* [About this task]: Only one stretch of the data should be retyped: the lines from the line containing "Task: Click the Active Proxy Ports 17 badge" through the line containing "Task: Click the bullet". Keep pictures out of it.

* [Stored data entries]:

----

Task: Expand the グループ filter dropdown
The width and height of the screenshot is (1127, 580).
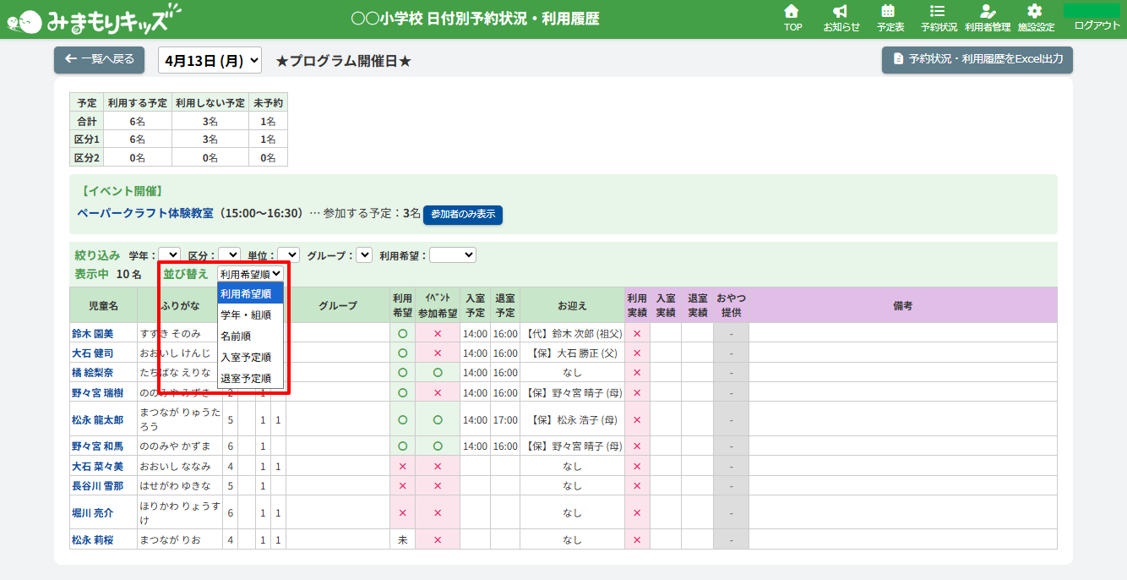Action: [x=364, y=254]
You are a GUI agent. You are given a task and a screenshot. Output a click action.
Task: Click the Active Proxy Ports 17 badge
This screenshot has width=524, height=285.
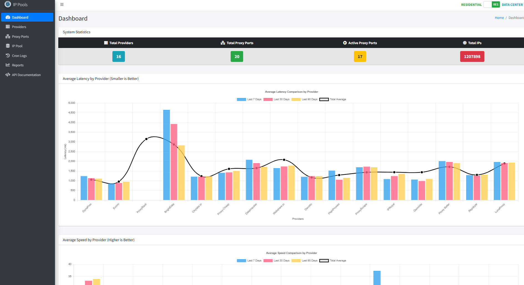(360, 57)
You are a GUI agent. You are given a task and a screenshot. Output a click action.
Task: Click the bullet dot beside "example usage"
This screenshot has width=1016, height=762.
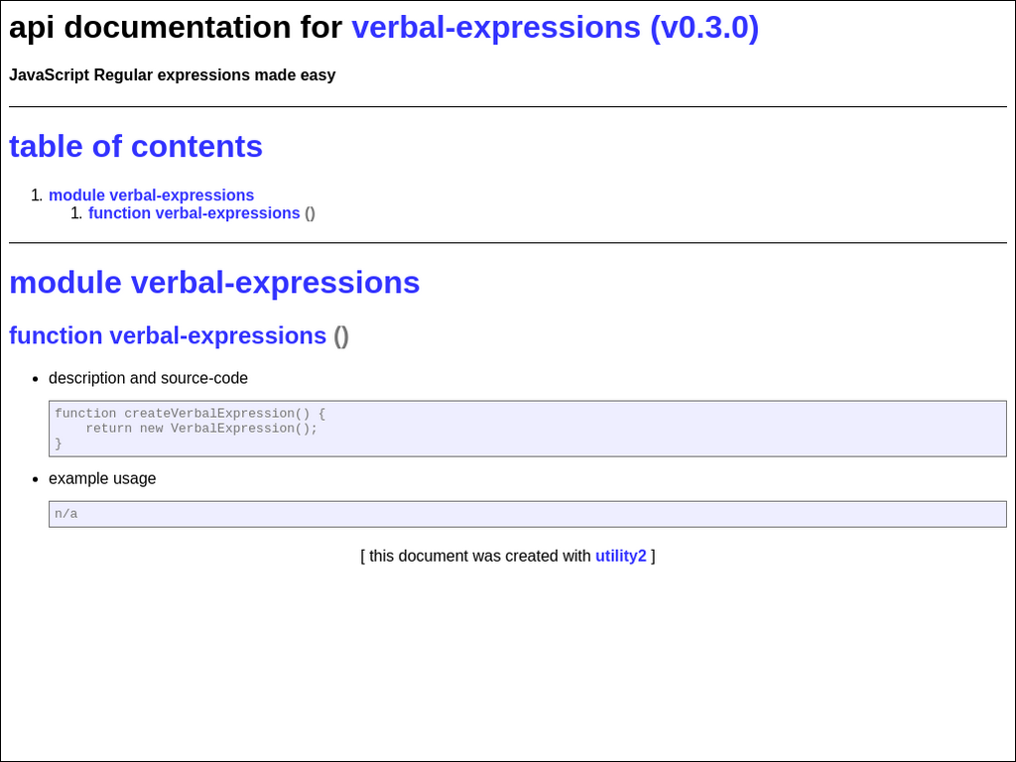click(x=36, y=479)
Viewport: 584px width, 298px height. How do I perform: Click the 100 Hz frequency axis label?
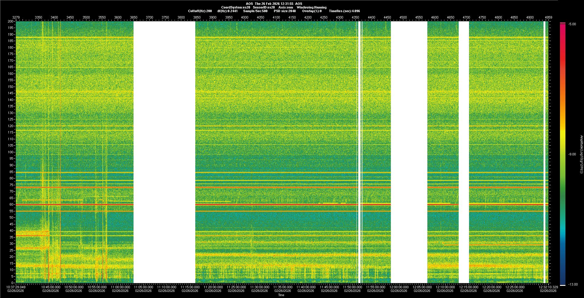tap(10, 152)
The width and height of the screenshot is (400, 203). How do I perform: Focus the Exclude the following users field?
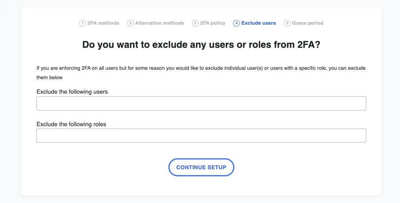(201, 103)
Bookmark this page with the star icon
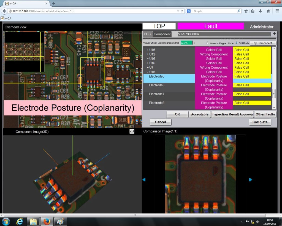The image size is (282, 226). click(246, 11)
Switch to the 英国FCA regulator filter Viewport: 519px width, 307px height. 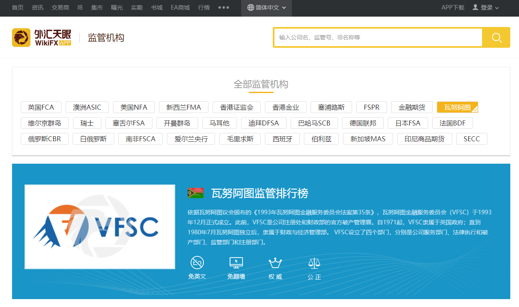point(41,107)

----

* [Exercise response]:
Task: Click the Active Proxy Ports 17 badge
This screenshot has width=524, height=285.
(360, 57)
You are a GUI agent. You are given a task and a screenshot. Output a click action.
Task: Click the bullet dot beside "example usage"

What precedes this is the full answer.